EXTRACT TO READ
3

How can I pass a stringvariable in to this function, so that instead of printing "This is a test", it prints "This is a value-of-variable"

(async-start
   ;; What to do in the child process
   (lambda ()
     (message "This is a test")
     (sleep-for 3)
     222)

   ;; What to do when it finishes
   (lambda (result)
     (message "Async process done, result should be 222: %s" result)))

Update: I tried the answer suggested by @Tobias. Didn't work. Here's my code

;; ~/prelude/personal.el
(eval-after-load 'elfeed-search
  '(define-key elfeed-search-mode-map "d" #'my/baa))

;; comment
(defun my/baa ()
  (interactive )
  (let ((var "value-of-variable"))


  ;;(message "here %s" (format-time-string "%d/%m/%Y %H:%M:%S" (current-time)))
  (async-start
   ;; What to do in the child process
   (lambda ()
     (message "This is a %s" var)
     (sleep-for 2)
     var)

   ;; What to do when it finishes
   (lambda (result)
     (message "%s Async process done, result should be 222: %s" (format-time-string "%d/%m/%Y %H:%M:%S" (current-time)) result))))

  (next-line)
  ))

To test it, I would place point/cursor on a elfeed RSS feed item, and press letter d. I see in the minibuffer:

error in process sentinel: Symbol’s value as variable is void: var

By the way, as you can see, I suck at elisp indentation. How can I tell emacs to fix the indentation of the above code block.

RAW RECORDS
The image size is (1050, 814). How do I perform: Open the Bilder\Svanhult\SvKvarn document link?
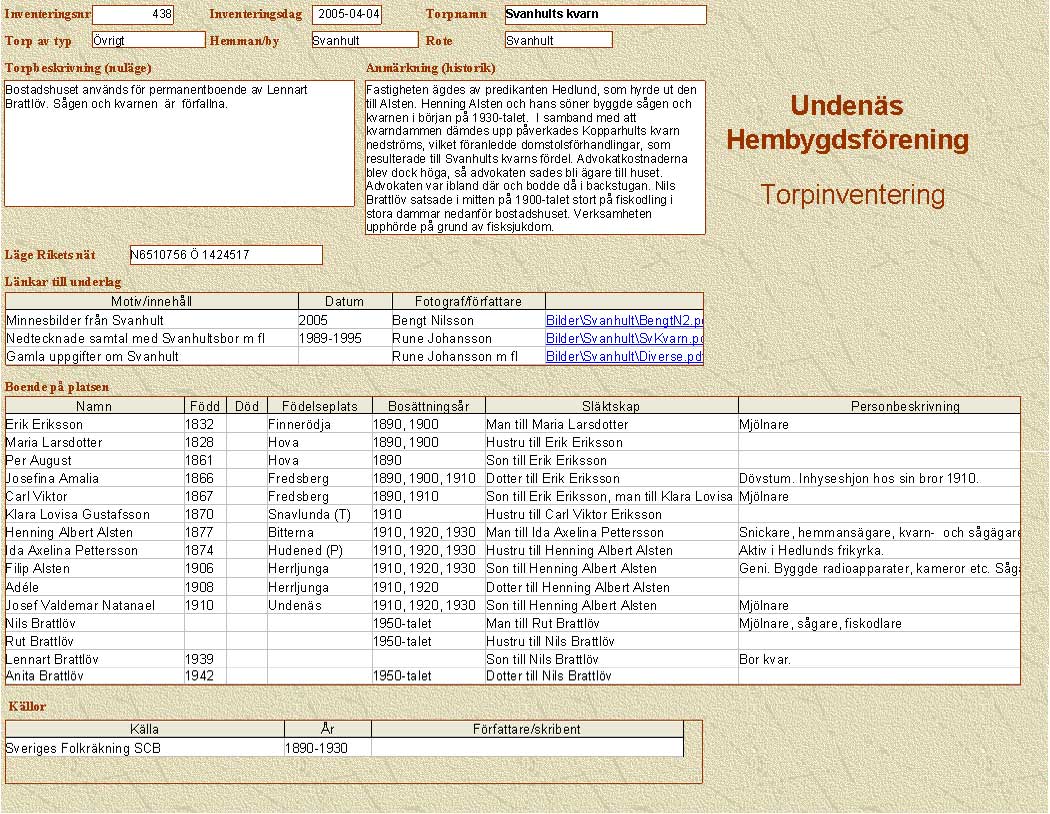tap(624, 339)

--

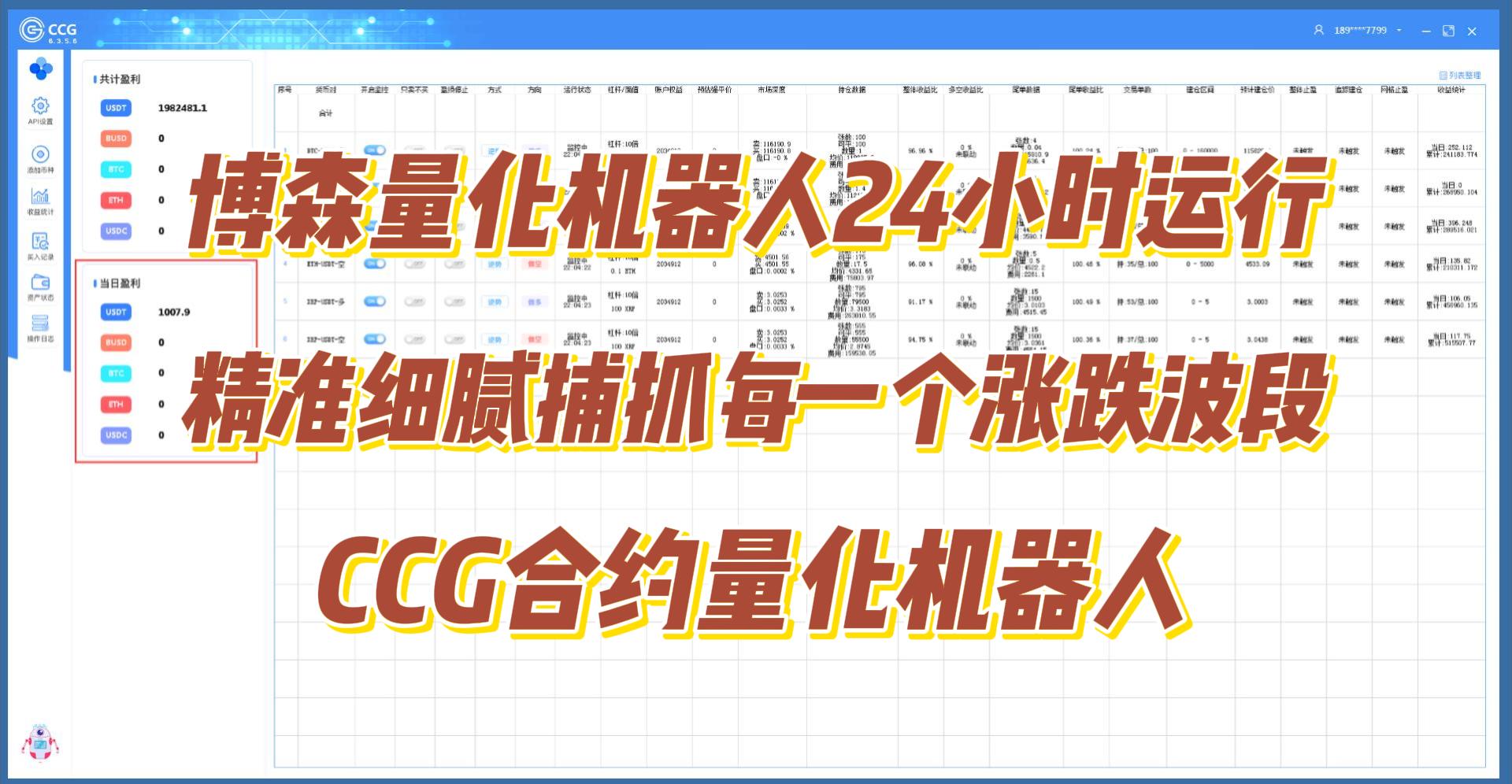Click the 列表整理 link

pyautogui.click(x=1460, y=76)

PROMPT
Return, verbatim, the span of the Emacs Lisp async-start question above that runs from "(sleep-for 2)" up to and including "(next-line)".

RESPONSE TO THIS TASK
(sleep-for 2)
     var)

   ;; What to do when it finishes
   (lambda (result)
     (message "%s Async process done, result should be 222: %s" (format-time-string "%d/%m/%Y %H:%M:%S" (current-time)) result))))

  (next-line)